§ **Exercise objective**: Since only part of the records is wanted, repeat exactly the lines from the one containing "Task: Toggle F fix for Tsitsipas - Fils" through the last line, both included.

Data excerpts:
+ + + + +
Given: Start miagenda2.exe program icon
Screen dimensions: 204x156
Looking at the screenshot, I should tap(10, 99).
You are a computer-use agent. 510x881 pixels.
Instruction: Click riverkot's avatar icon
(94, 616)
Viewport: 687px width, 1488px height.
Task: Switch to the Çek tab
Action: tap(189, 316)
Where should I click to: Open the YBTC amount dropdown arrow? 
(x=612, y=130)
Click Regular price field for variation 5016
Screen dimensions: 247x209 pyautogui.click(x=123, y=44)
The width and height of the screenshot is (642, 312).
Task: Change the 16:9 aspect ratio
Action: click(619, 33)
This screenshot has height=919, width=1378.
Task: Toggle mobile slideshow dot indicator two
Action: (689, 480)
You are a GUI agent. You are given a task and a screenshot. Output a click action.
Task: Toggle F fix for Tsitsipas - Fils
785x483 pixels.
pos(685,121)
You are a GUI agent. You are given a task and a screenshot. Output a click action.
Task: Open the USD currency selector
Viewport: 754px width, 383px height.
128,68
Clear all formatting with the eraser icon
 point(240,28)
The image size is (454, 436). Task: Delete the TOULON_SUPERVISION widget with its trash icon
+ + + + +
§ **Solved problem**:
Task: Toggle F fix for Tsitsipas - Fils
785x483 pixels.
pos(685,121)
You are a GUI agent. You are given a task and a screenshot. Output a click action.
Task: Open the USD currency selector
Viewport: 754px width, 383px height.
128,68
Clear all formatting with the eraser icon
 point(240,28)
The image size is (454, 436). Task: Delete the TOULON_SUPERVISION widget with its trash icon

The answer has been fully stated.